■ **BRIEF**:
For the entries that appear below, write out the exact text and omit the pictures.

■ **Dataset records**:
┄┄┄┄┄┄
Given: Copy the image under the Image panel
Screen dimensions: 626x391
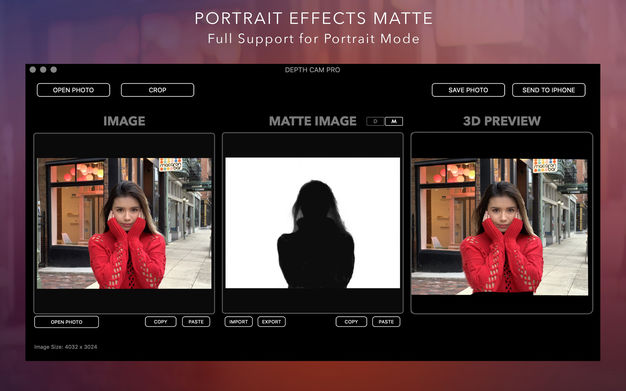Looking at the screenshot, I should (x=160, y=322).
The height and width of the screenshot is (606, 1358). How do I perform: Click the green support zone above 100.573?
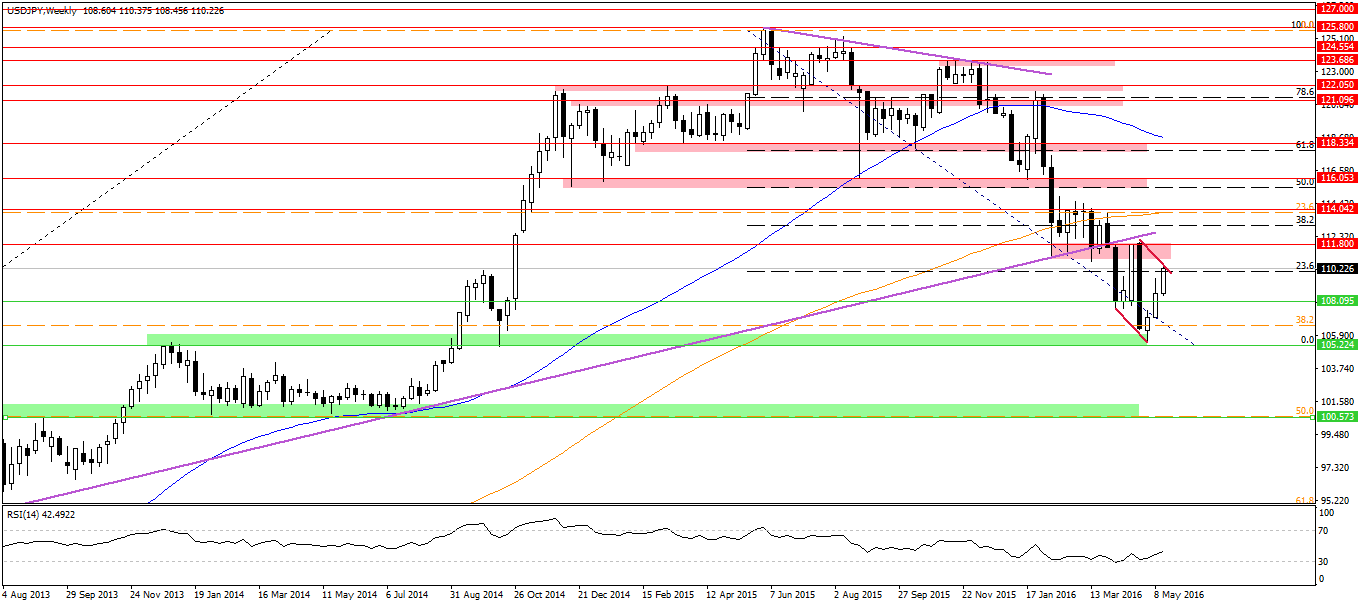(x=570, y=410)
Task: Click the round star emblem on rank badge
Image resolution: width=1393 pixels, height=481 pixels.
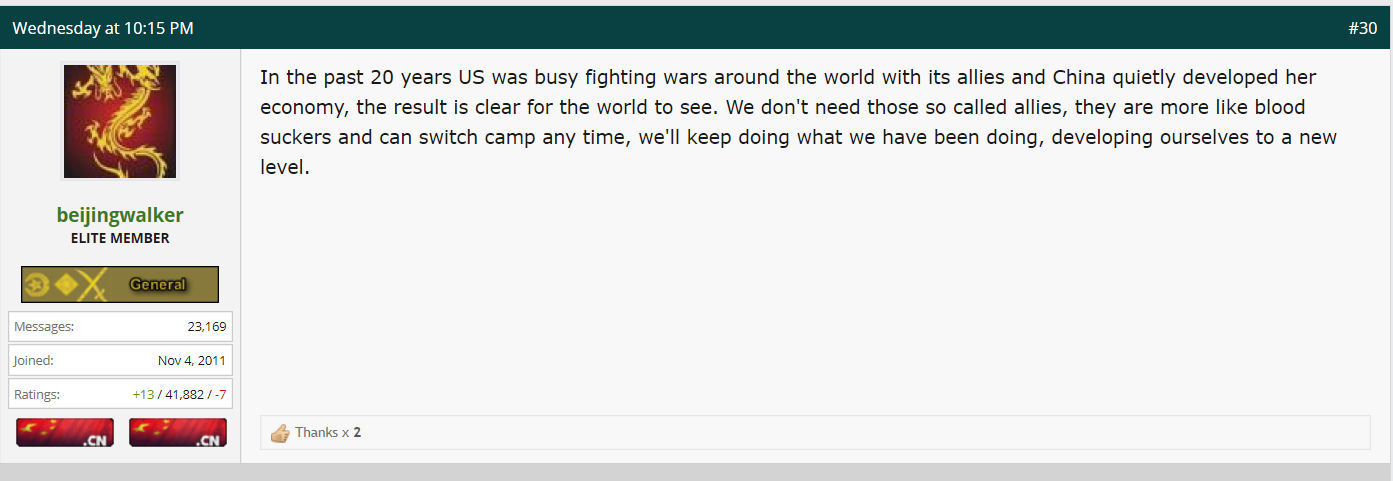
┄┄┄┄┄┄
■ **OUTPUT OF THE TASK**:
Given: Copy the image under the Image panel
Screen dimensions: 626x391
Looking at the screenshot, I should (x=160, y=322).
The height and width of the screenshot is (606, 1358). How do I perform: Click the green support zone above 100.573?
(x=570, y=410)
Task: Click the round star emblem on rank badge
Image resolution: width=1393 pixels, height=481 pixels.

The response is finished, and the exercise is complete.